UNREAL lightning strike that occurred directly in front of our car and right in the middle of my camera frame!  Probably will never get a lightning shot even comparable again in my lifetime.  Fortunately, I was in the car and had a remote trigger for my camera, which was outside on a tripod.  Camera settings were ISO 800, f/22, and 20 second exposure.


Mesoscale discussion issued at 1:19 PM making note of the tornado watch that will be issued shortly.

Particularly Dangerous Situation (PDS) tornado watch issues at 1:50 PM until 10:00 PM CDT.  Note the high likelihoods for tornadoes, wind and hail.  

New mesoscale discussion issued at 4:56 PM, highlighting the small area where tornado risk would be greatest as well as extremely large hail.  This area highlighted was where the 2 storms in which we saw tornadoes were located.

Another mesoscale discussion issued at 7:29 PM, highlighting a continued tornado risk east of where the current tornado watch was in place.



  Wes Hyduke and I left Minnesota on this morning and drove to northwest Kansas where we intercepted a couple of photogenic supercell thunderstorms.  This chase was primarily by chance as we were on our way to chase in the Texas Panhandle the next day.  We decided to take a detour to view the storms in northwest Kansas and glad that we did.

Terrific mammatus display on the storm as we approached near Hill City, Kansas.

Looking directly upwards at the mammatus clouds under the anvil on the storm west of Hill City, Kansas.

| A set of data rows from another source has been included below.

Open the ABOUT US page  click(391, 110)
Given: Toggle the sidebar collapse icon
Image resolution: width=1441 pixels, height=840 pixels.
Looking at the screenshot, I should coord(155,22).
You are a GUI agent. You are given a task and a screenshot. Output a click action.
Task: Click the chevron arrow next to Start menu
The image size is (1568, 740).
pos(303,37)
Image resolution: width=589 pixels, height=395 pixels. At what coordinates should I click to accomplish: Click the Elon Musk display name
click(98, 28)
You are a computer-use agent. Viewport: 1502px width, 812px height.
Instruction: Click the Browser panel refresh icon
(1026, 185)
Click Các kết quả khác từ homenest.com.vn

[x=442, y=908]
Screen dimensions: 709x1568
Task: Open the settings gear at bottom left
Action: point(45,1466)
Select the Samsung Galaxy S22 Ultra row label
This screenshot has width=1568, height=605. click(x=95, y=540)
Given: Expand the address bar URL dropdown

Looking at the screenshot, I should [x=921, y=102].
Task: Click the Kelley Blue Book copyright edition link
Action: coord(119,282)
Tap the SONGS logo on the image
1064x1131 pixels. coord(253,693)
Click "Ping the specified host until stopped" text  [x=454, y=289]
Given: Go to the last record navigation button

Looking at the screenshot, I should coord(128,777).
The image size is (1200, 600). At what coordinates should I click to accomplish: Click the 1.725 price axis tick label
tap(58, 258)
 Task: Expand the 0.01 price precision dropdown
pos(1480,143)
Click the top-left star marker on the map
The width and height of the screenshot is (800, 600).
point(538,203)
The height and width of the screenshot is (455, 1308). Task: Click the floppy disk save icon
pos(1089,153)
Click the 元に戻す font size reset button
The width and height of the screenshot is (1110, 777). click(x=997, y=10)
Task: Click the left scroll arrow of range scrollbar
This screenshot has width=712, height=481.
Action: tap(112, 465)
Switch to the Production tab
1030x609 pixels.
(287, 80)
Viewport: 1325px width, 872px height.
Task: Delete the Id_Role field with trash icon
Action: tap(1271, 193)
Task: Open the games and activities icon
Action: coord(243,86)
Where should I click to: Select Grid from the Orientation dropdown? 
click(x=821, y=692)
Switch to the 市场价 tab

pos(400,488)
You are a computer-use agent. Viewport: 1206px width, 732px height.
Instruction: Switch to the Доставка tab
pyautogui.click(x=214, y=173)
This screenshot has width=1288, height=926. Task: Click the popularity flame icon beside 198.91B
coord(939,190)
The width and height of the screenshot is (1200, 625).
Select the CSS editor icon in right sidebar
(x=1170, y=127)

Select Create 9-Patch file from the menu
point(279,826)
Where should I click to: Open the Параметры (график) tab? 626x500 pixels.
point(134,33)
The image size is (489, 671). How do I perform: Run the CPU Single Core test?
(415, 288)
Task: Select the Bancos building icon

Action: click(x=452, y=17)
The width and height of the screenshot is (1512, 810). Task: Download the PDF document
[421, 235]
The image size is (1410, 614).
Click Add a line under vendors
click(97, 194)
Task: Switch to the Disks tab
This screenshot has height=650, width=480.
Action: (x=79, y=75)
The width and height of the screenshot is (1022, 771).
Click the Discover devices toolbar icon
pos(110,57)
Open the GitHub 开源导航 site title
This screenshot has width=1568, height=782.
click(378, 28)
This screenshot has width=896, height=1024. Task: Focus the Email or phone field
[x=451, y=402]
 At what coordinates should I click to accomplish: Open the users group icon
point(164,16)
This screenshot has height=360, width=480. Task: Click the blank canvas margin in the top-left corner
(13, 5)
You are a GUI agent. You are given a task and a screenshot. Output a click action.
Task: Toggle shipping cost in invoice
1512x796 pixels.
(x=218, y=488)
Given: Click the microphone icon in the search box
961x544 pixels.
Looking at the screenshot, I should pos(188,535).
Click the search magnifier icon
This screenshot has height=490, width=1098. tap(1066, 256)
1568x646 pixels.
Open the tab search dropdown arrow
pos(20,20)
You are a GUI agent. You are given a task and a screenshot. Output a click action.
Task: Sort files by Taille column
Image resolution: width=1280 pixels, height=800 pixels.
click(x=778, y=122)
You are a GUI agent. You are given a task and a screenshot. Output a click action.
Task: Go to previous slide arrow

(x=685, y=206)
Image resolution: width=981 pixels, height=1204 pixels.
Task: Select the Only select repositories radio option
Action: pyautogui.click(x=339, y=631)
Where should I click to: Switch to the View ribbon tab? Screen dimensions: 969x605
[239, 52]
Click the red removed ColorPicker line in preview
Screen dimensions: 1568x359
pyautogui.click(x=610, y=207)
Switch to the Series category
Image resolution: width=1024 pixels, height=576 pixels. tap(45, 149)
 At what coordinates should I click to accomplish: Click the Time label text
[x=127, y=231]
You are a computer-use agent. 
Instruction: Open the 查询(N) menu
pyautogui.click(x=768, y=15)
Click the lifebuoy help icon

The storm started to get some decent structure near Hoxie, Kansas.  I love chasing in the wide open Plains!

Looking at the storm updraft and inflow bands feeding into it near Hoxie, Kansas.  Severe thunderstorm at this point.

Captured a cloud-to-ground lightning strike out of the storm as we watched from the southeast side.

Great structure on the storm at this point but storm starting to congeal and become more of a cluster.

A left-moving low precipitation supercell north of Garden City, Kansas at the end of the day.